First steps was to make my version of cold day lemonade —a decadent cup of marshmallow-stuffed hot chocolate. Mmmm. That warm comfort went well with a blazing fire, well the kind of gas fired flame you click on with a remote. (I KNEW there was a reason I treated myself to a fireplace redo!) I dragged out a few stacks of magazines I complained that I never had time to read – and did. Then there was the issue of not watching tv that I solved in part with a stealthily unearthed dvd on Ellis Island I somehow had never seen. Jazzed by the realization that cable had no control over my blu-ray, I popped in an after supper movie that sat happily in its signature red Netflix envelope waiting to be noticed. Voila!
So what did this day teach me? We all do less reading and more watching. Wifi is king; long live the king. Even as a book I was in the midst of reading rested on my nightable, I wrung my hands about missing TV, even the news. (Note to self: Buy a radio) But the most profound realization came from Helen Keller, who had a heck of a lot more to legitimately complain about. “I cried because I had no shoes,” she said “until I met a man who had no feet”. Whoa . That certainly is enough to silence anyone’s whining about a lack of cable, while safely nested in a cozy home, with yes, plenty of milk, bread and eggs.

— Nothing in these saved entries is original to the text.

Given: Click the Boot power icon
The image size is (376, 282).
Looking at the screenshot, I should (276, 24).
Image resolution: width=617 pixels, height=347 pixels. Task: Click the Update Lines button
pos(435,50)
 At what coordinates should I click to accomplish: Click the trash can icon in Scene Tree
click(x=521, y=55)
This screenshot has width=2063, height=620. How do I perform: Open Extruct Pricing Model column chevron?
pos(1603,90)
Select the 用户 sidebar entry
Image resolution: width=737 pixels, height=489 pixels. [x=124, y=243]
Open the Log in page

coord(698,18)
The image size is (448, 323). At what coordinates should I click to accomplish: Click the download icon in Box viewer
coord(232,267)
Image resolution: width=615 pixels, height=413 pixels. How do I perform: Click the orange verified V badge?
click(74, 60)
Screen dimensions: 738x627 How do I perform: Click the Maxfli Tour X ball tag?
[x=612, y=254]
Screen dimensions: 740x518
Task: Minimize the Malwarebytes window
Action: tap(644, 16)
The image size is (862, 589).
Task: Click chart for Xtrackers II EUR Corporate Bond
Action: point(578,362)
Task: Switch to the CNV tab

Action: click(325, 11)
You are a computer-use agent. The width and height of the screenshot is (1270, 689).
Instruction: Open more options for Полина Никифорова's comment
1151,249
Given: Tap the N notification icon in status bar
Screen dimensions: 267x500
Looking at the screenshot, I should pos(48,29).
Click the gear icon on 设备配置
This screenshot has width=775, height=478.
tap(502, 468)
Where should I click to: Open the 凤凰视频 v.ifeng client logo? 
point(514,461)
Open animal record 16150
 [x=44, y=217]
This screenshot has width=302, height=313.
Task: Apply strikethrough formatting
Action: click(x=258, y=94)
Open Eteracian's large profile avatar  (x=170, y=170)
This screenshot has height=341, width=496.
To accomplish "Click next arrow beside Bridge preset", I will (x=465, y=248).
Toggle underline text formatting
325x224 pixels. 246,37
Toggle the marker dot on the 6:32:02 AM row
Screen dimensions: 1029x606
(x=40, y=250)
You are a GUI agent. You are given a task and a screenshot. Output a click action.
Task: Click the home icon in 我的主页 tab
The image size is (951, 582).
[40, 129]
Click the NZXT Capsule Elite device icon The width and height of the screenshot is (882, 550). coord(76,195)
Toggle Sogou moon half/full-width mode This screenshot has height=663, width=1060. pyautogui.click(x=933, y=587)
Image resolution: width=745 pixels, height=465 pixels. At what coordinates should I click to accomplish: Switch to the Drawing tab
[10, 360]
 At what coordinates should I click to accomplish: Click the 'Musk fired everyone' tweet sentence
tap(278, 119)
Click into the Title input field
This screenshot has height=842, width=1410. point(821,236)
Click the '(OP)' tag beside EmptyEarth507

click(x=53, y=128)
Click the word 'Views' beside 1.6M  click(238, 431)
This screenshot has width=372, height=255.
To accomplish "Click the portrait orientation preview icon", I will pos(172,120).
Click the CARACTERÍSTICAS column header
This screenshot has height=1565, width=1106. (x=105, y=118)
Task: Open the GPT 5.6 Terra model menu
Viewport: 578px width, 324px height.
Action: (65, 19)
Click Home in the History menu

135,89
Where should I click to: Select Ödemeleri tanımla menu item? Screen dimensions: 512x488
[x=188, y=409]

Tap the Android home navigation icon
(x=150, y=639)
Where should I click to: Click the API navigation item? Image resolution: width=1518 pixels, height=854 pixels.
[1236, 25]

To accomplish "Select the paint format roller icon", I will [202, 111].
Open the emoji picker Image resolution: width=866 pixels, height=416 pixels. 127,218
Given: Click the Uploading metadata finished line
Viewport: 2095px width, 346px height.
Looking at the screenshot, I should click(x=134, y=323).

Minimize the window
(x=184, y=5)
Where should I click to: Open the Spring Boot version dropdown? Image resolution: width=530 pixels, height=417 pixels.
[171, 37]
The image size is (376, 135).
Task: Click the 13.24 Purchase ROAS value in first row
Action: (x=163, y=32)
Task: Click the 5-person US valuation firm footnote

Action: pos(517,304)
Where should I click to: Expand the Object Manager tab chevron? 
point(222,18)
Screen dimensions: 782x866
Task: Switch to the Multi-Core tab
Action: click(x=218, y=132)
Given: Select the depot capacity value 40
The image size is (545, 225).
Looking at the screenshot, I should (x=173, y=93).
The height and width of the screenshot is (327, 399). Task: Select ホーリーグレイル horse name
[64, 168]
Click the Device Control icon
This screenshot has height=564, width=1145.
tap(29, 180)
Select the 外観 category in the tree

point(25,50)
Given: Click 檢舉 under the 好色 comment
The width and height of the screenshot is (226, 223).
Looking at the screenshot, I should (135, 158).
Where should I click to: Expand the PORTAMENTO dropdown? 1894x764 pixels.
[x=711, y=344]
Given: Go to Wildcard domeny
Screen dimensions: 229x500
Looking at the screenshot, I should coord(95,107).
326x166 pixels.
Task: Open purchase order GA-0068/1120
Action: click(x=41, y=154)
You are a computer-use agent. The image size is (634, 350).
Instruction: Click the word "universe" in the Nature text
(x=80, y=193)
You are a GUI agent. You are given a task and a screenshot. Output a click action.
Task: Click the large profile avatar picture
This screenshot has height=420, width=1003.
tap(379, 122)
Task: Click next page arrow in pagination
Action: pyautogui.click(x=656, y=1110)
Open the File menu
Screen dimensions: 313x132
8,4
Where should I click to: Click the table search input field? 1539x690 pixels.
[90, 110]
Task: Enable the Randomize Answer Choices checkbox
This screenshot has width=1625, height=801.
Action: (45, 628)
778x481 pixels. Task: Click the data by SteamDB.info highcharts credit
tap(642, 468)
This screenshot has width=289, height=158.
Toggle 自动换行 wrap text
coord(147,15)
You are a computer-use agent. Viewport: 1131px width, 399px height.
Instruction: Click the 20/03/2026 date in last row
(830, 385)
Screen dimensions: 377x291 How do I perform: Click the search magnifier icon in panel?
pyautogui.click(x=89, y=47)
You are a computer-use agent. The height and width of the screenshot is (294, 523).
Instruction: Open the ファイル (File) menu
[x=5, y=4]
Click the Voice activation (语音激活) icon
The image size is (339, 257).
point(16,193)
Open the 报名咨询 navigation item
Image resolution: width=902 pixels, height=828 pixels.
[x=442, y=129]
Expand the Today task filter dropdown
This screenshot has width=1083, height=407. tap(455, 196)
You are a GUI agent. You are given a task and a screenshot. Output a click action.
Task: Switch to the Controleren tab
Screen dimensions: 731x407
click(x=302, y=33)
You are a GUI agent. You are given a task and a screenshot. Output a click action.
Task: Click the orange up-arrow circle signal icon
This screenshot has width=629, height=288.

Getting through long, long snowy days, with none of the accouterments of connected modern life, is a sentence – but not a permanent one. Considering the things we’ve already survived, it’s certainly nothing we can’t handle. Eventually snow recedes; cable comes back, which is more than we can say about the people we’ve lost. Except for illness and death, the most important takeaway from my AWOL stint from cable is that there are people in this world who would love to have my bad days.